Costello discusses nonprofits

Emmy-nominated journalist Amy Costello, host and senior producer of the podcast “Tiny Spark,” shared her thoughts on reporting and the nonprofit sector with Hutton Honors students Wednesday morning.

“One thing I see a lot of in the nonprofit world is ego,” Costello said. “It’s cloaked under the notion of doing good, but it’s really all about them. Some people will be like, ‘I’m a surgeon at NYU. I can do surgery in post-quake Haiti,’ when in fact you can’t, and you shouldn’t without proper training.”

Costello created her podcast in an effort to check that ego. According to the podcast’s website, its mission is to “investigate the business of doing good.” To accomplish that mission, Costello researches and asks critical questions about well-known nonprofits to determine their effectiveness.

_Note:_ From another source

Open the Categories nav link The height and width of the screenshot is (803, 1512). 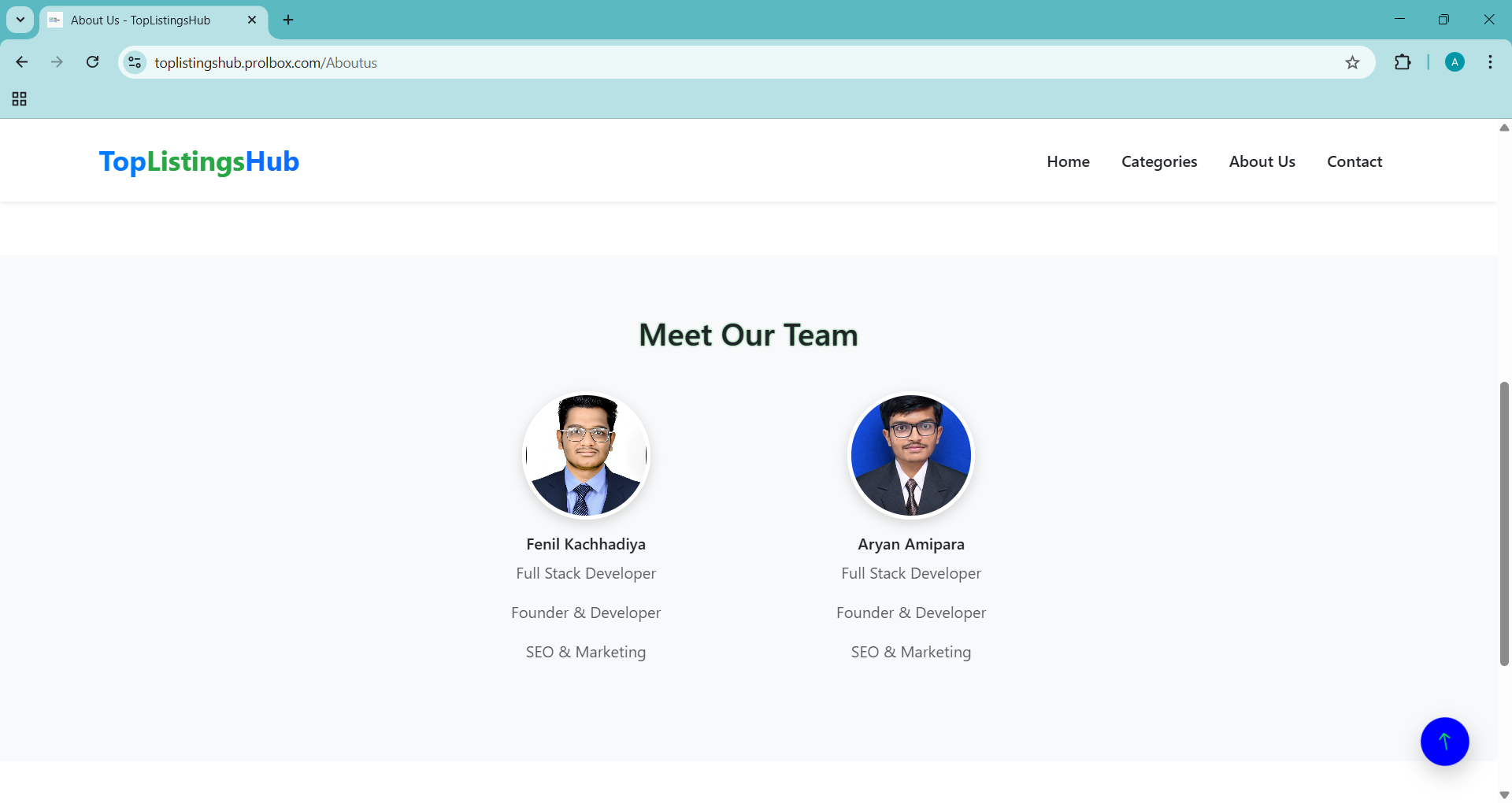tap(1158, 161)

Costello was inspired to start the podcast after reporting for Public Radio International about a service initiative called PlayPumps. The idea was to install energy-generating merry-go-rounds in African communities with limited access to water. Children would theoretically play on the machines, which would power water pumps so the community would have easier access to clean water.

When Costello first learned about the program, she wrote a glowing report that helped influence United States officials to make a $16.4 million government grant to PlayPumps International. When Costello followed up in the African communities three years later, she was dismayed at what she saw.

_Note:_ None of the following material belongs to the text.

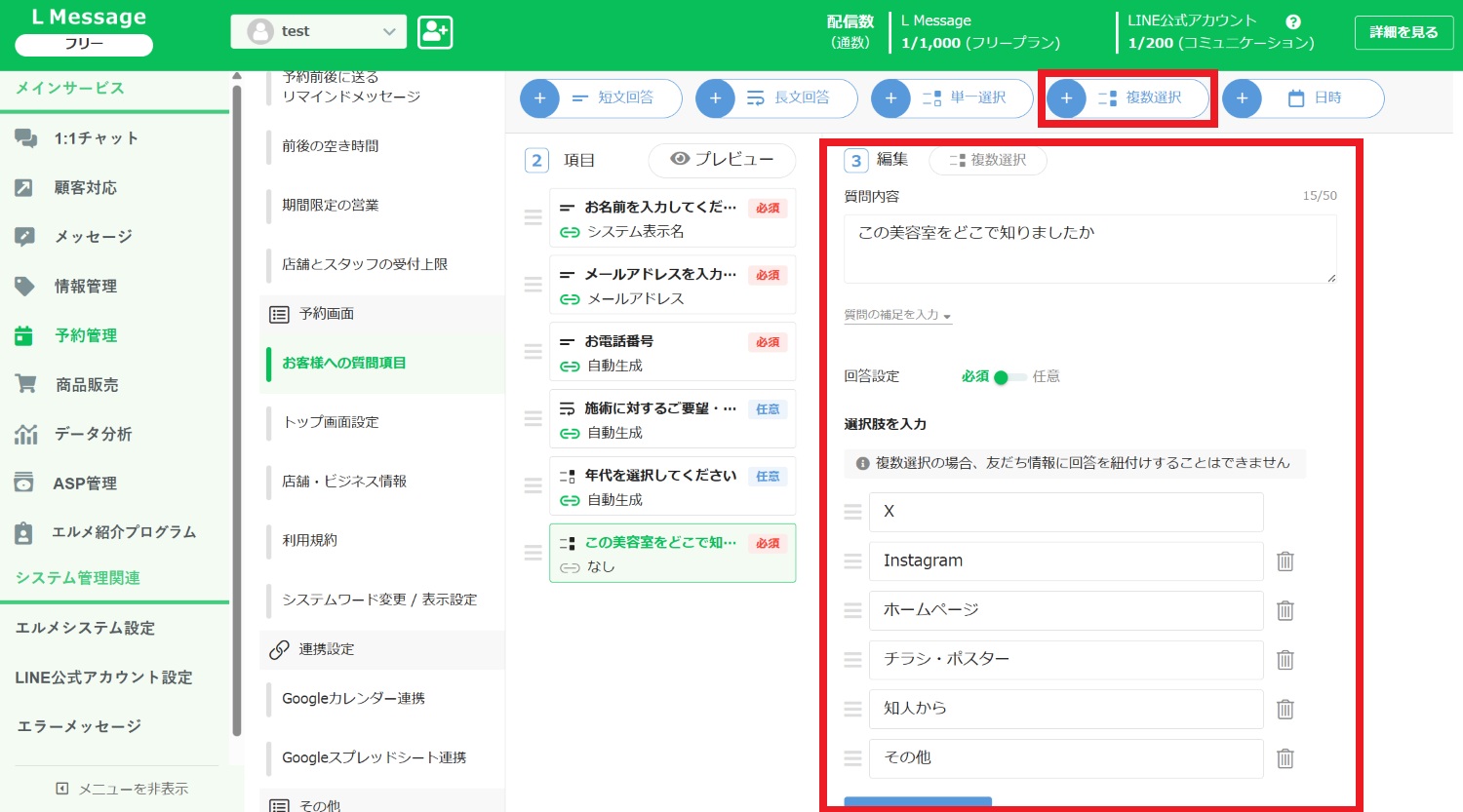Hide the sidebar with メニューを非表示
Viewport: 1463px width, 812px height.
click(x=122, y=789)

“Basically everything that could’ve gone wrong with PlayPump had gone wrong,” she said.
Costello found that many of the pumps had broken and they were too complex for local maintenance. Even the working pumps were not running as planned.

When children did not spend enough time “playing” throughout the day, the women in the communities had to sit on the merry-go-rounds to get enough water, an experience which Costello said the women found humiliating.

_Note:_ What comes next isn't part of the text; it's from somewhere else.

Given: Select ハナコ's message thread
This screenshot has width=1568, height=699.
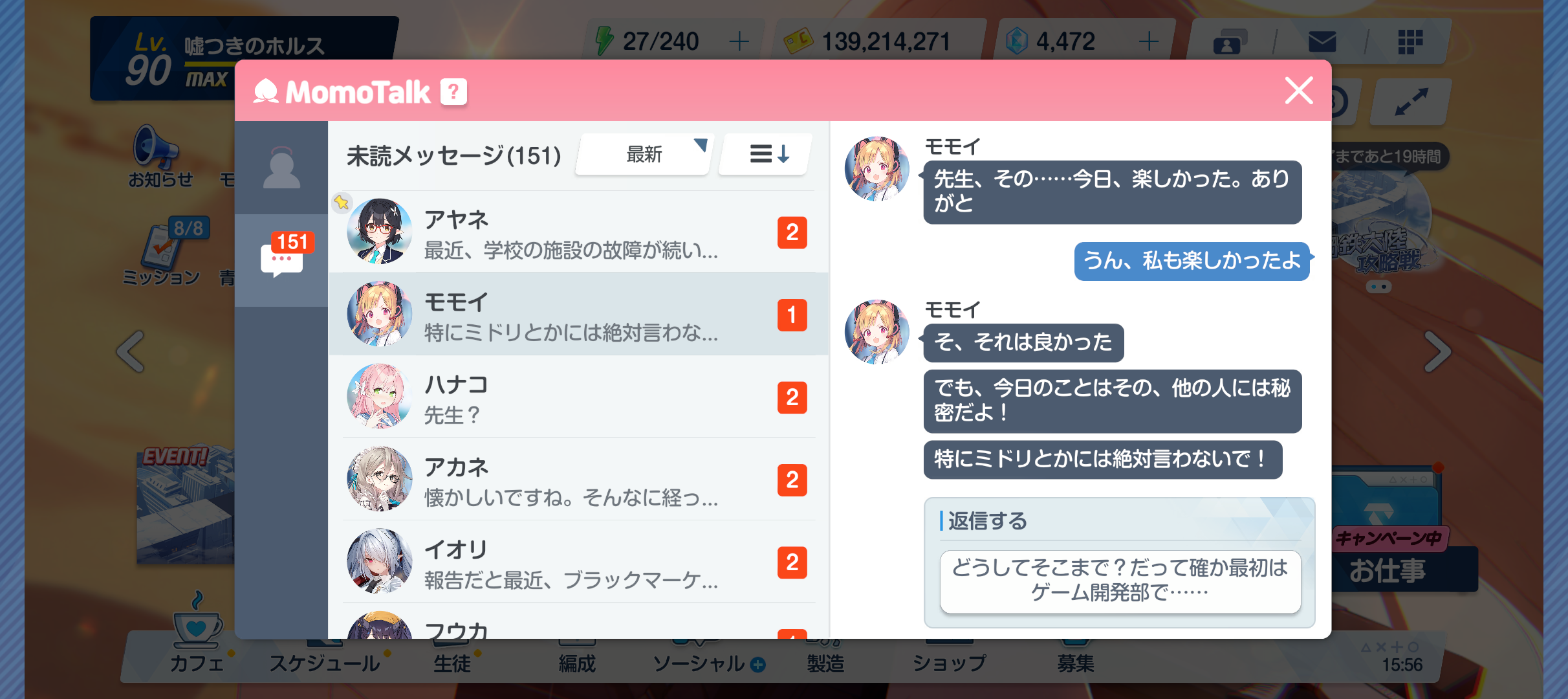Looking at the screenshot, I should (578, 396).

“It was a real learning experience for me about how complicated it is to do good,” Costello said. “Although it’s really difficult to ask the hard questions to well-intentioned people, I think it’s very important that we do it.”

One of Costello’s most well-known projects is her critical investigation of the nonprofit TOMS Shoes. She said she thinks the organization, along with all nonprofits, would be more beneficial if its founder had taken into account the opinions of the local people he intended to help.

“Not consulting with the local population can be a major problem,” Costello said. “If the founder of TOMS Shoes had asked them about things to get or what they need, I doubt shoes would even be on their top-10 list.”

Costello talked about her skepticism that consumer dollars can be used to create positive change. In her experience, the one-for-one model — you buy something here, a poor person gets the same thing there — has not been as effective as more holistic on-the-ground projects.

“I think we want doing good to be easy like, ‘I can buy a pair of shoes and help somebody,’” Costello said. “It might be better if you buy a pair of shoes that costs half as much as TOMS and then use the rest of the money for an organization that’s putting in the work on the ground to do a lot of good.”

Costello said she receives some negative feedback for criticizing people and organizations typically seen in a positive light. She said the possibility of offending people is not high on her list of concerns.

“I don’t care what the founder of TOMS Shoes thinks of me,” she said. “I care about the vulnerable children he’s claiming to help.”

Costello is also skeptical about short-term volunteerism, like week-long service trips.

She said she believes the money people spend on flying to impoverished areas and paying for a place to stay, translators and coordinators could be used in a better way.

She said it might be more beneficial to volunteer in your own community and send the money you would have spent on traveling to a nonprofit working in another county.

“Many of these international issues are also present in our own communities,” Costello said. “You could take the money, donate it to an organization to accomplish the same results and then serve in your own community to relieve that desire to help in person.”